Extrait du texte:
★ ★ ★ ★ ★

La France dénonce l’intervention « inacceptable » de la Turquie en Libye et l’instrumentalisation de l’Otan

Depuis quelques mois, les relations entre la France et la Turquie sont tendues. En octobre, l’offensive turque menée dans le nord-est de la Syrie, contre les milices kurdes syriennes, principales partenaires de la coalition anti-jihadiste au Levant, avait déjà donné lieu à une salve de critiques émises par Paris à l’endroit d’Ankara.

« Il importera […] de clarifier le statut de la Turquie comme alliée de l’Otan », lança Jean-Yves Le Drian, le ministre français des Affaires étrangères, en évoquant le sommet de l’Otan devant se tenir en décembre 2019, à Londres.

Les visées de la Turquie sur les gisements potentiels de gaz naturel se trouvant dans la zone économique exclusive [ZEE] de la République de Chypre, membre de l’Union européenne, ont également contribué à alimenter les tensions entre Paris et Ankara. De même que le dossier des migrants, ce dernier étant instrumentalisé par Recep Tayyip Erdogan, le président turc.

L’exploitation gazière en Méditerranée orientale est l’une des raisons du soutien militaire fourni par la Turquie au gouvernement d’union national [GNA] libyen, avec lequel elle a signé un mémorandum d’accord sur ses frontières maritimes lui permettant d’étendre son plateau continental et, ainsi, d’assoir ses prétentions territoriales.

D’où les protestations de la Grèce, de la République de Chypre et de l’Égypte, ce dernier pays étant un soutien de l’Armée nationale libyenne [ANL] du maréchal Khalifa Haftar, et donc du gouvernement de Tobrouk, qui cherche à renversrer le GNA installé à Tripoli.

Malgré l’aide que leur apportent, notamment, l’Égypte, les Émirats arabes unis et la Russie, les forces du maréchal Haftar ont subi dernièrement une série de revers, en raison de l’intervention militaire turque, qui se traduit par l’envoi d’armes, de conseillers et de mercenaires recrutés parmi les groupes rebelles syriens pro-Ankara.

★ ★ ★ ★ ★

Entrées fournies:
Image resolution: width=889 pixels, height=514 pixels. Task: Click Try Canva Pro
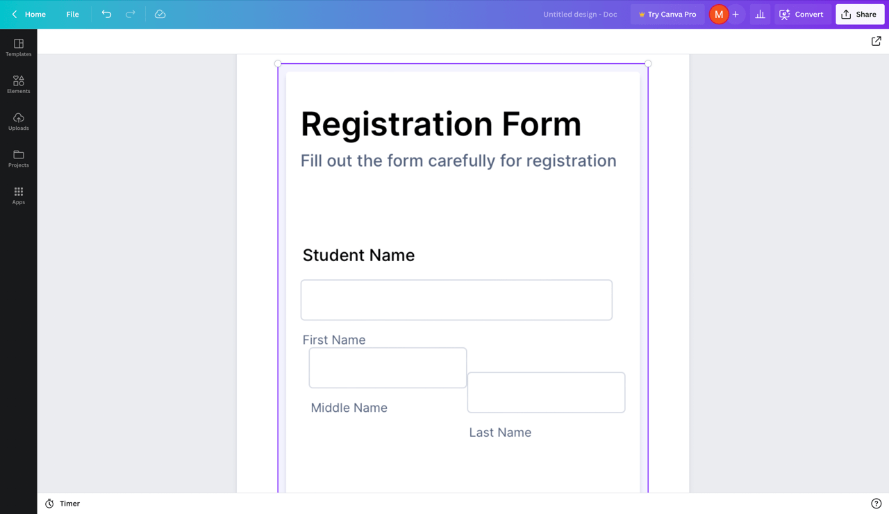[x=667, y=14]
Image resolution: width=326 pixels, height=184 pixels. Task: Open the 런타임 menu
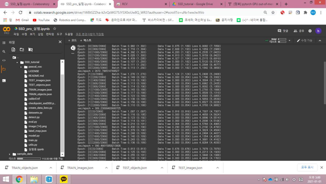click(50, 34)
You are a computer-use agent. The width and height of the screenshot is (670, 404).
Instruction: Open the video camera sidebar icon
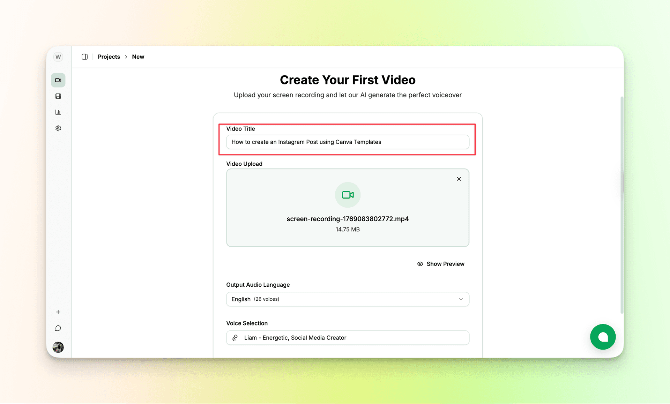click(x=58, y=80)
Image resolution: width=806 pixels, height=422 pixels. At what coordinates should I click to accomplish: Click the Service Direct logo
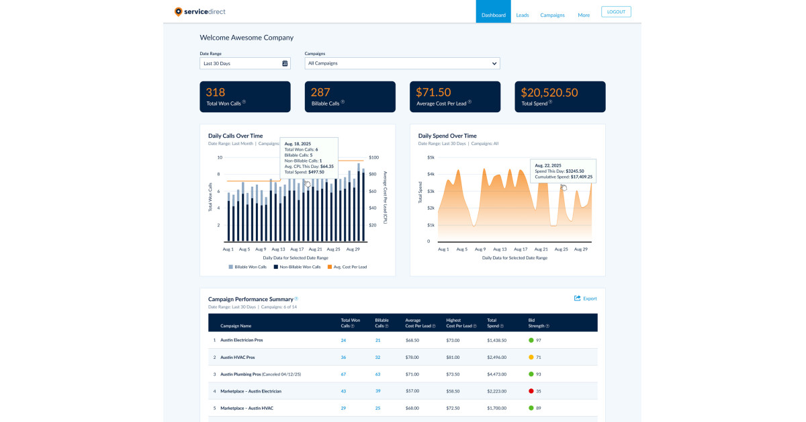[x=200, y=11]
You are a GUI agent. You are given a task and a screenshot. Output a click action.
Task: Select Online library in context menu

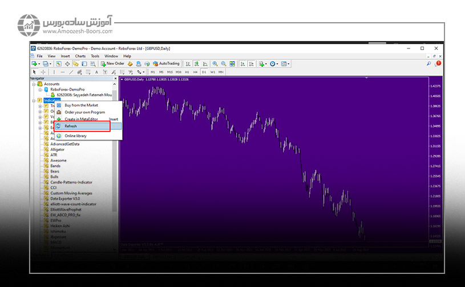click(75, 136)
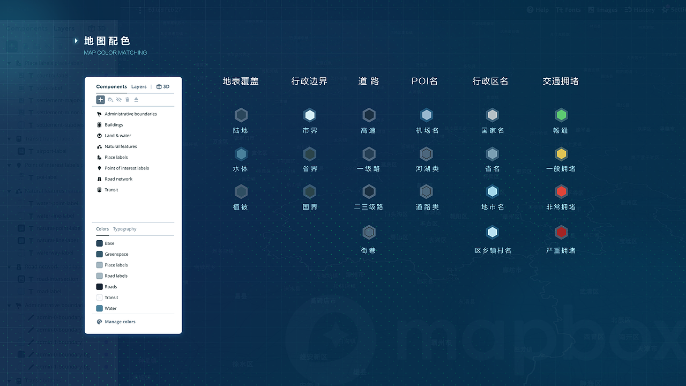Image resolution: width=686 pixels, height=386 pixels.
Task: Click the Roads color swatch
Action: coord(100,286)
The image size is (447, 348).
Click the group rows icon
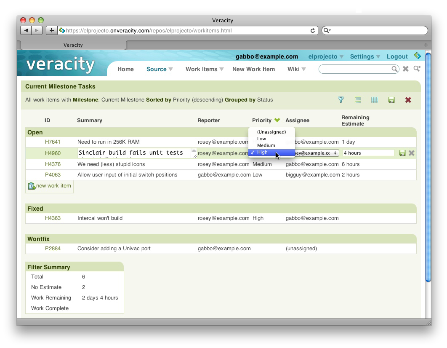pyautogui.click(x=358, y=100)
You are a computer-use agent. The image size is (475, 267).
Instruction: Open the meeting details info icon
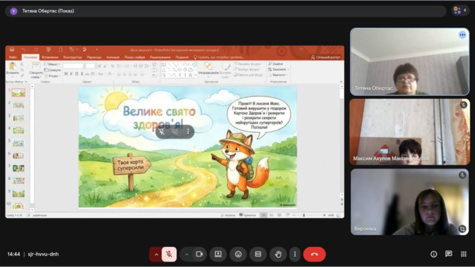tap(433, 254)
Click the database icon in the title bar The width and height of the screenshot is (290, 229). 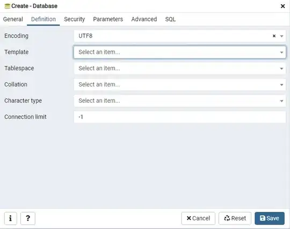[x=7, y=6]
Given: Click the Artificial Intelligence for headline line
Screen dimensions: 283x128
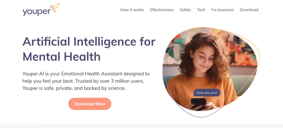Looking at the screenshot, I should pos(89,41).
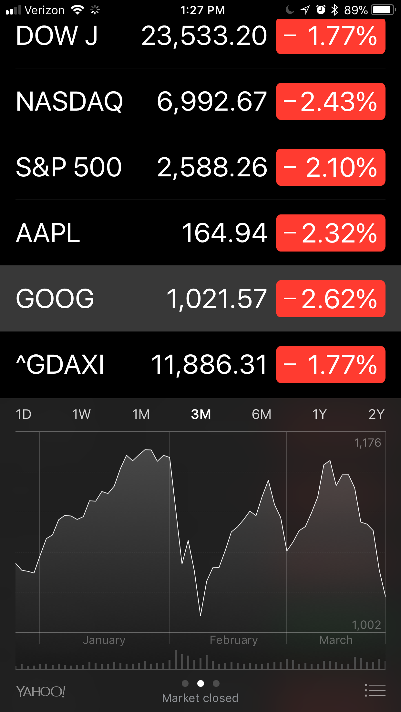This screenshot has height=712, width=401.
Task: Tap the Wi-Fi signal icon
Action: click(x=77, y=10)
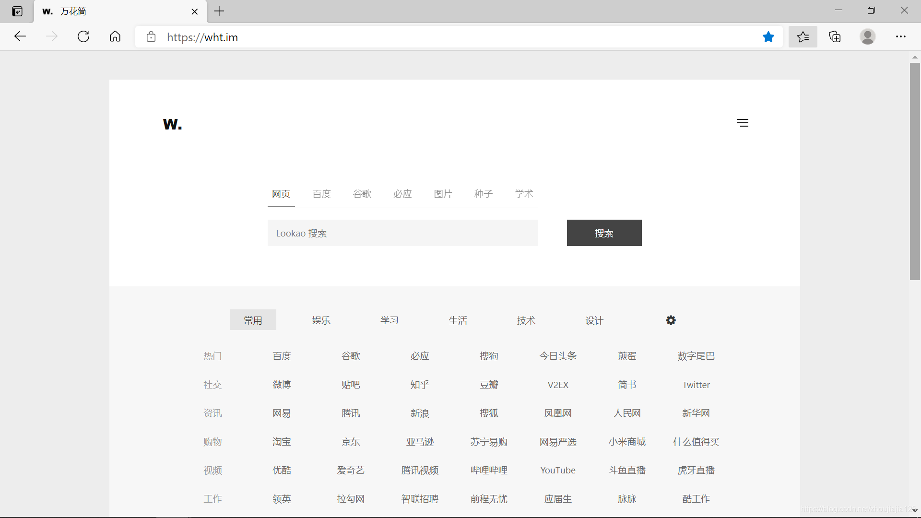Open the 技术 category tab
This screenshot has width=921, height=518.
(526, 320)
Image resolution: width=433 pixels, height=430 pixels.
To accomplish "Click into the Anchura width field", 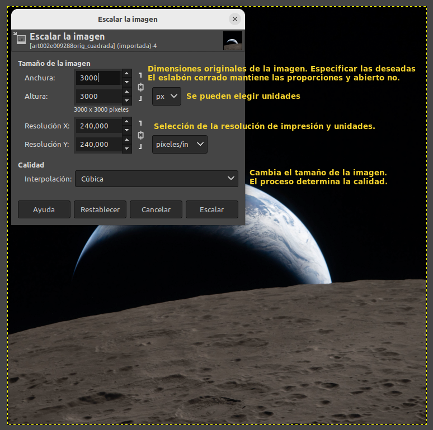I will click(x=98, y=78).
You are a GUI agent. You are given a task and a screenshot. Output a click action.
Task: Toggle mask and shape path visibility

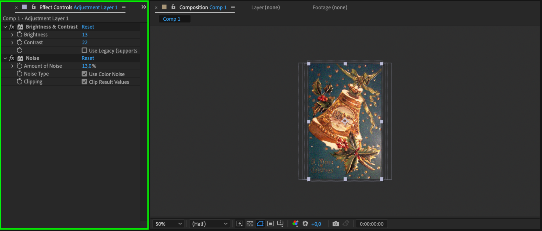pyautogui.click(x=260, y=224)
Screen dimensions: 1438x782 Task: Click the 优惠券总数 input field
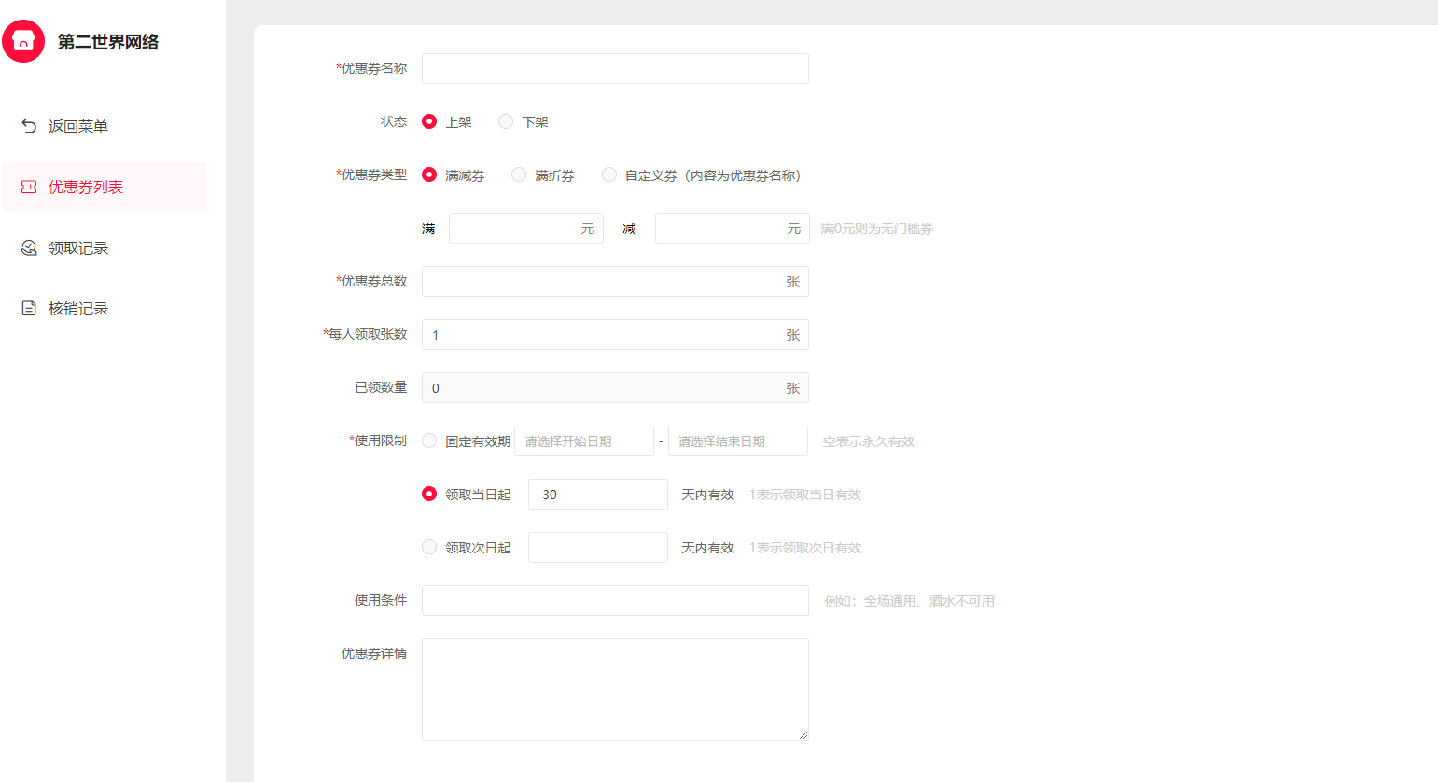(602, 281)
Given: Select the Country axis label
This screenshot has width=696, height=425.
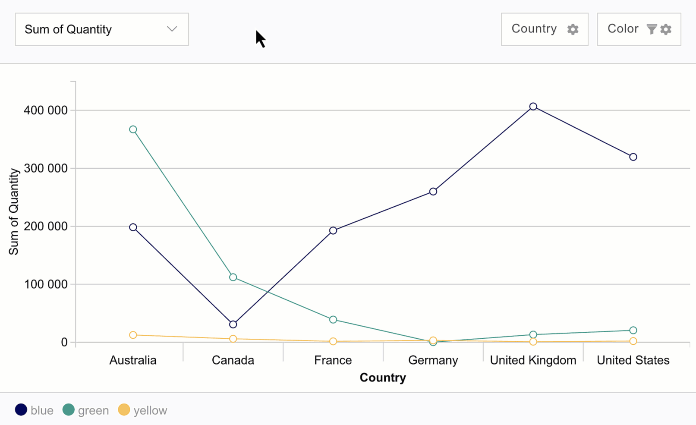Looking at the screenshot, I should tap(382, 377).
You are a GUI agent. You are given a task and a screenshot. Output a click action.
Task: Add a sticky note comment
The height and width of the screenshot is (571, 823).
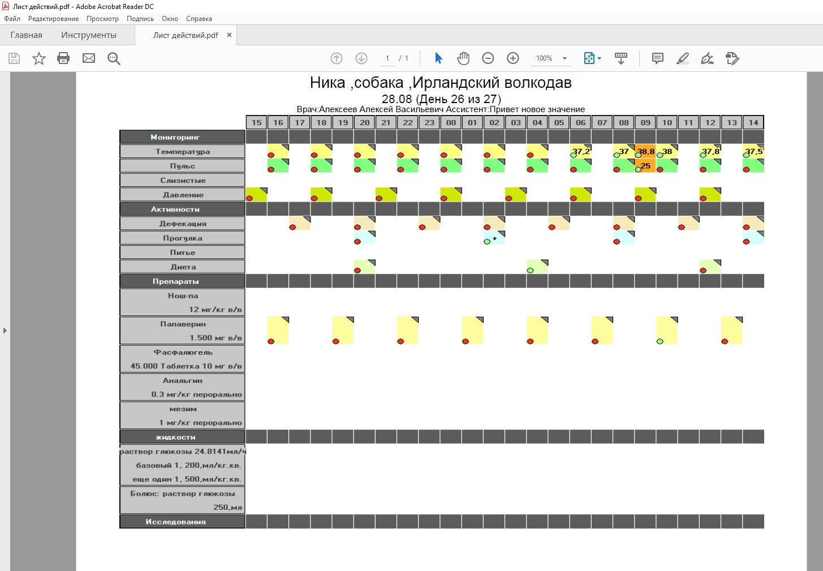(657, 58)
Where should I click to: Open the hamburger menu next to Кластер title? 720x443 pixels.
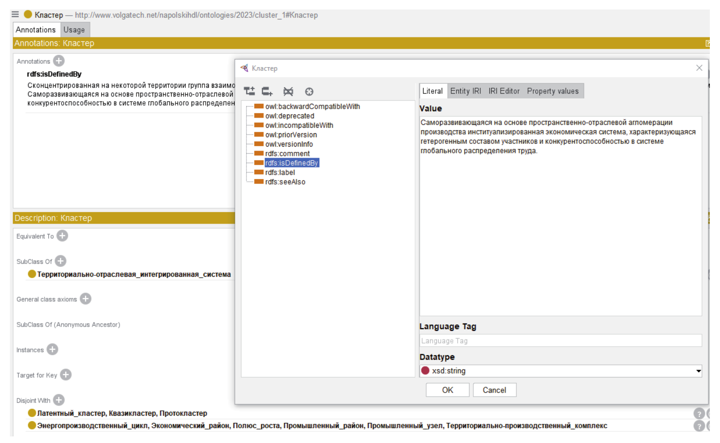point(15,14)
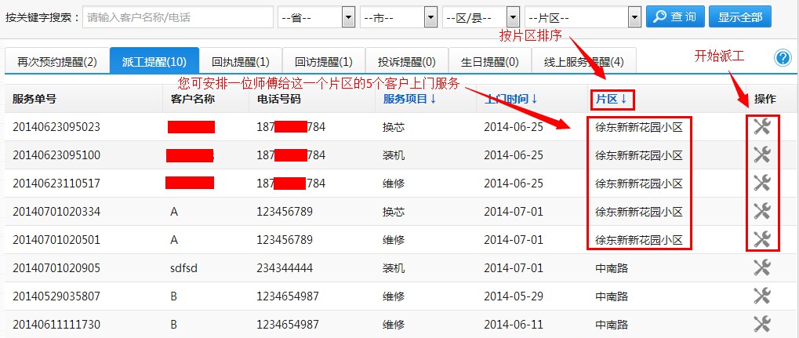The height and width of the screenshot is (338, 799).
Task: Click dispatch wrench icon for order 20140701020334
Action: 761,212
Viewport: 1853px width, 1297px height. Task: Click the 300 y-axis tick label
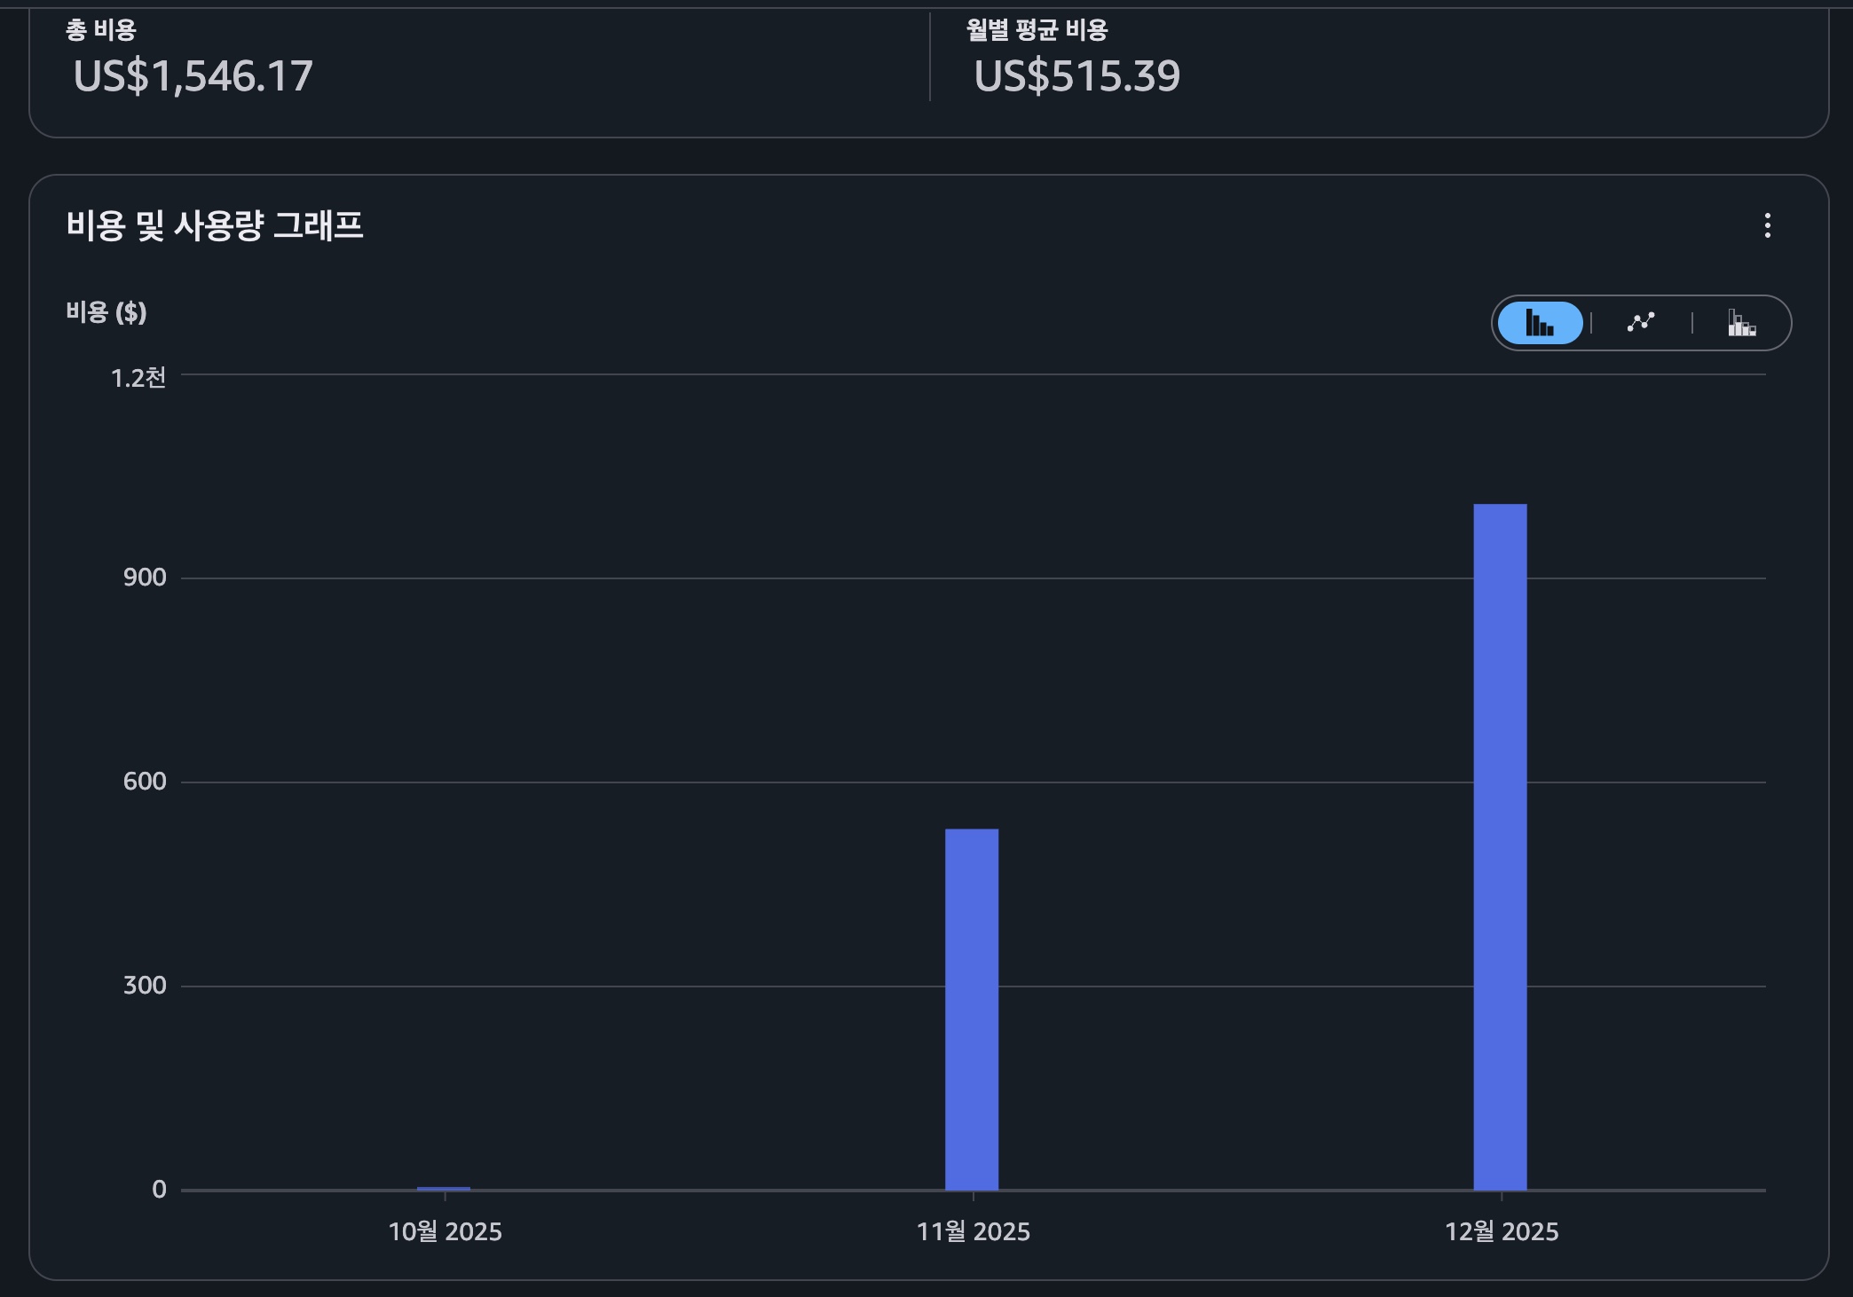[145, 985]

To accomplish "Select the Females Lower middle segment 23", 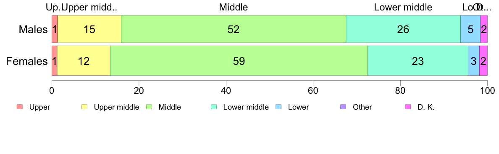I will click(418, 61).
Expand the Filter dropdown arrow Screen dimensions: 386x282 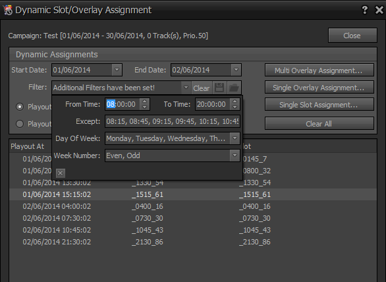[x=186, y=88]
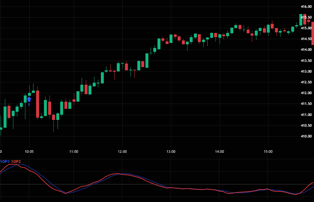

★ ★ ★ ★ ★

Tâche à réaliser:
Transcrivez sans rien changer le passage de l'extrait sur les tensions entre la France et la Turquie, en commençant à « Depuis quelques mois, les » et en terminant à « 2019, à Londres. ».

Résultat attendu:
Depuis quelques mois, les relations entre la France et la Turquie sont tendues. En octobre, l’offensive turque menée dans le nord-est de la Syrie, contre les milices kurdes syriennes, principales partenaires de la coalition anti-jihadiste au Levant, avait déjà donné lieu à une salve de critiques émises par Paris à l’endroit d’Ankara.

« Il importera […] de clarifier le statut de la Turquie comme alliée de l’Otan », lança Jean-Yves Le Drian, le ministre français des Affaires étrangères, en évoquant le sommet de l’Otan devant se tenir en décembre 2019, à Londres.